3.    Nvidia (NVDA) rose nearly 4% after a Daiwa analyst upgraded the company's shares to "outperform" from "neutral" and boosted his price target to $475 from $408, citing Nvidia's "commanding" position in generative artificial intelligence. Nvidia shares ended around $423, nearly triple where they were at the end of 2022. 

4.    Strong starts are a good sign. The 16% return for the S&P 500 in the first half of 2023 is the fifth-best start since 1990. In those four better instances, the market recorded an average return for the full year of 33%. Based on data from Bloomberg.

SPX sectors in play

All 11 sectors within the SPX index closed positive for the week. Energy(XLE) and Tech(XLK) outperformed, led by Apple(AAPL) and Nvidia(NVDA). While the typical defensive Consumer Staplers(XLP) and Health Care(XLV) lagged. Refer to below SPX sectors ETF weekly performance table.

For the first half of this year, tech sector outperformance has been a key theme so far this year, but the leadership within the sector has been concentrated in a few of the mega-cap names. Apple (whose market cap reached $3 trillion last week), Microsoft, Tesla, Amazon, Alphabet (Google), NVIDIA, and Meta gained an average of roughly 85% in the first six months of this year. This means the breadth of the market's gains has been fairly narrow, as demonstrated by the 16% year-to-date(YTD) gain in the S&P 500 and 7% for the small-cap index Russell 2000.

Indexes technical levels

All three major indexes i.e Dow, SPX and COMP closed on their highs.
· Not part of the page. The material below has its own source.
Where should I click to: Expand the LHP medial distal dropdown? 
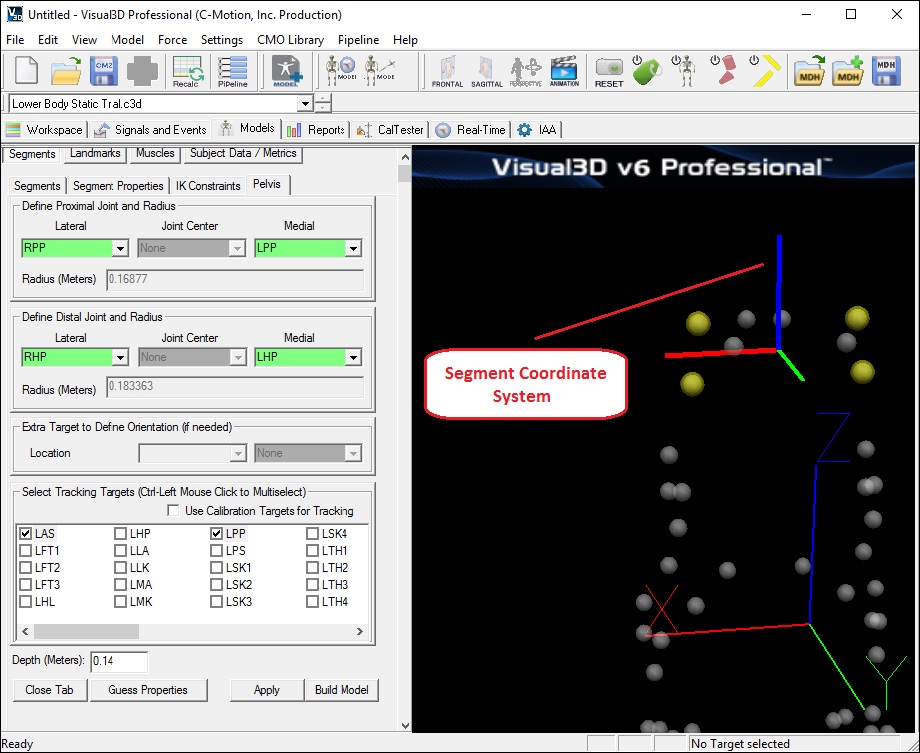click(x=353, y=357)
Dow rebounded to near its multi-months’ high which is technical resistance around 34,400 level, where both SPX and COMP weekly candles very bullish, further upside move expected. to below indexes weekly charts.

DJI weekly chart

SPX weekly chart

Nasdaq weekly chart

China/HK

China stocks ended mixed, as weak economic indicators offset optimism that the government might implement additional measures to bolster economic growth. The Shanghai Stock Exchange Index(SSE) gained 0.14%, but the blue chip CSI 300 lost 0.56%. In Hong Kong, the benchmark Hang Seng Index(.HSI) rose 1.1% after hitting a six-month low earlier in the week. Hong Kong stocks inched up 0.14%.

Key highlights for the week and outlook for China/HK:

1.    China’s official manufacturing Purchasing Managers’ Index (PMI) ticked up to 49.0 in June—in line with expectations and an improvement from the 48.8 registered in May. Nevertheless, PMI readings less than 50 indicate a contraction in activity.

2.     Premier Li Qiang, the country’s second-ranking official, asserted that China is on track to reach its annual growth target of about 5%. Speaking at the World Economic Forum’s annual meeting, Li pledged that Beijing would roll out more practical and effective measures to strengthen domestic demand, boost markets, and support the country’s development and growth.

Technically, the SSE index fell back to its level around Jan 9 this year given back nearly all its YTD gains. Hang Seng Index (. HSI) underperformed as it lost 4.37% for the first half and closed just beneath 19,000 support level. It appears weak on its weekly chart.

SSE weekly chart

.HSI weekly chart

Singapore

For the first half of this year, The STI index lost 1.4%, the index has been largely trading in sideway consolidation mode for the past seven weeks, following the three local banks which are the major part of this index.